**STATED TASK 1**
Reproduce the records from the line containing "Task: Open the full-length fourth thumbnail" through the line containing "Action: (447, 646)", inclusive, and nothing else.

**EXCERPTED TEXT**

We have a warm home and food to eat, good health, a loving family. We are more than just comfortable. As we look at the world around us, both in the United States and in countries around the world, we see that we have been blessed with the important gifts of life in a world in which most have so little. I believe it is part of our responsibility as people to help those who are less fortunate, and when possible, to do that in a way that will grow beyond helping one person to helping families, and communities to improve and help one another. I don’t mean “responsibility” to sound like a job or a burden. I just believe that we must help others in the world. If we have a little, perhaps we need to share what we can; if we have a lot, we need to share more, much more.


I give and will give more because I realize that there will be no peace on this planet until all life is valued and, by extension, all people are cared for.


I have lived through plenty of hard times as a wage-earner, beginning in my mid-teens, and I know what a positive difference even a tiny bit of help can make–it means somebody notices, somebody cares and somebody is willing to go out of their way to support and encourage. Now that I am more prosperous than I ever expected to be (frankly, I expected to be dead before I ever got close to being the age I am now,) I know that my giving up a few meals out in a month could make a big difference for somebody out there. I really can’t resist that opportunity. Five bucks can make a difference to a number of local nonprofits I see around me; volunteer time can mean a local institution succeeds where it could have failed and, thus, will be there when the community needs it. I believe in community.


Even while I struggle to make rent, people in other countries struggle for water; I cannot justify stopping my support even though I am hurting myself.  And, I send monthly gift boxes to the troops.  As long as there are people who are risking their lives everyday I have to send something so they know we know their lives count (even if I don’t agree with the politics.)


Even though I don’t have a lot to give, I have more than others. And, it’s a lot more than I had ten years ago when I was counting pocket change in order to have enough money for gas to get to work and feed four kids. I am very blessed to have what I have and I need to share it with others.


I am fortunate to be well above the poverty level. To not give during somewhat difficult times when my lifestyle is not changing much would be selfish beyond words. I know there are people and projects that need my support more now than ever.


This past year I traveled to Indonesia and saw what a difference there is in terms of opportunity (or the lack thereof) and how people live on very little. Even though the economy is bad here, it is worse there and a few dollars make a big difference in people’s lives. If I could find relief/nonprofit organizations working specifically in that country, donating there would be my priority. As it is, I now understand what a difference my contribution makes and I am glad I can do it.


When the end of my life comes, it won’t matter what I have in material goods; it will matter what I did to help others. In our society, our values are showcased by where we put our dollars.


It is up to me to be a good role model to my family and to reinforce that no matter how little we THINK we might have.  Others get by with next to nothing and our lives are abundantly blessed in this country. Giving is an integral part of an attitude of abundance.


There are so many hurting people and it’s going to get worse before it gets better. We’re going to see people act in ways we’ve never seen before.


If one person is dying of thirst, malnutrition, or exposure, if one person is forced to remain ignorant, all of us suffer an irreparable loss.

**THE RECORDS**
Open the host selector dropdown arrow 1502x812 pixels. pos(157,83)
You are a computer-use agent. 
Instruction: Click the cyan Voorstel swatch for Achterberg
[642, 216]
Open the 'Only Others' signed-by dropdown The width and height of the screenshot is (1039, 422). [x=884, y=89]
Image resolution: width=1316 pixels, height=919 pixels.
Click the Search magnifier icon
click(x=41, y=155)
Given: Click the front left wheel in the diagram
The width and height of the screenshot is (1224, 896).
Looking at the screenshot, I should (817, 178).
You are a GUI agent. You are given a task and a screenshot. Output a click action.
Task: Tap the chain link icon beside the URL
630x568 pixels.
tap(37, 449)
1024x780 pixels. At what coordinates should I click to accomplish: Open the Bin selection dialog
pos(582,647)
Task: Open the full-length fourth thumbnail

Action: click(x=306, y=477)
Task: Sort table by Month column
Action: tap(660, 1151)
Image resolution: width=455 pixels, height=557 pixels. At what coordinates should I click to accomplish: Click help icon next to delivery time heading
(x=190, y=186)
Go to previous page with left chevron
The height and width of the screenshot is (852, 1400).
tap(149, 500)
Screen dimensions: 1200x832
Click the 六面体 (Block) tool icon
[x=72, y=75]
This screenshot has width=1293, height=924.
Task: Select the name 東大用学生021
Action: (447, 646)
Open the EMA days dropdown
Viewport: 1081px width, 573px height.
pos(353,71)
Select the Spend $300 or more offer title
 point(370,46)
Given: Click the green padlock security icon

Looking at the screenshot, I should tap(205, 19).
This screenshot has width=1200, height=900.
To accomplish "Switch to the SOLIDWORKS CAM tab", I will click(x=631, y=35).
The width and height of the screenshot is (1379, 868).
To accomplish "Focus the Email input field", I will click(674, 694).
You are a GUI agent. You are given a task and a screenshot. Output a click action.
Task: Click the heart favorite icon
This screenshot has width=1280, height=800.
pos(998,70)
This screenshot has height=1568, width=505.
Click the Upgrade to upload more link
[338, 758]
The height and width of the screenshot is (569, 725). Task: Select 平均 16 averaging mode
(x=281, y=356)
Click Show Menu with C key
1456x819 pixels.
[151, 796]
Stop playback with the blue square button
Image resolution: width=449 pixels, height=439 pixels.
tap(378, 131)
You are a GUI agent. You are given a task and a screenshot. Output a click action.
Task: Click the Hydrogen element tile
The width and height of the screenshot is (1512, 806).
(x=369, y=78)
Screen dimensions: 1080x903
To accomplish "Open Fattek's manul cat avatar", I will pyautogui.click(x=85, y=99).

**STATED TASK 2**
Carry on the collection of reasons for giving to others from the point where it stops.

**OUTPUT 1**
Task: Open the full-length fourth thumbnail

Action: click(x=306, y=477)
Task: Sort table by Month column
Action: tap(660, 1151)
Image resolution: width=455 pixels, height=557 pixels. At what coordinates should I click to accomplish: Click help icon next to delivery time heading
(x=190, y=186)
Go to previous page with left chevron
The height and width of the screenshot is (852, 1400).
tap(149, 500)
Screen dimensions: 1200x832
Click the 六面体 (Block) tool icon
[x=72, y=75]
This screenshot has width=1293, height=924.
Task: Select the name 東大用学生021
Action: (447, 646)

**OUTPUT 2**
Not for profits are the most effective way to reach those who are suffering in my community — the hungry, the homeless, and the abused.


Though we are technically (and literally) living below the “poverty line,” I feel that it is important to stretch my dollars while still helping others. A donation gift in honor of the recipient is a perfect solution. I just received a “thank you” note from my 19-year old niece. She was so touched by our gift to her through an International not-for-profit that she is going to try to get her sorority involved with that organization. Her note brought tears to my eyes. Her reaction was the BEST Christmas gift I have ever received.


At times like this, when my financial situation is threatened…it is difficult to trust my heart.  My head gets in the way and tells me to be “practical” and “hold back.”  Collectively, if we are all doing that, we are in danger.  I must trust my heart…regardless of the economic situation…and continue to give. Be it time or money – whatever I have.  And, it would be a great service to the world to lead by example.  Trust my gut and move my feet – even when I am afraid.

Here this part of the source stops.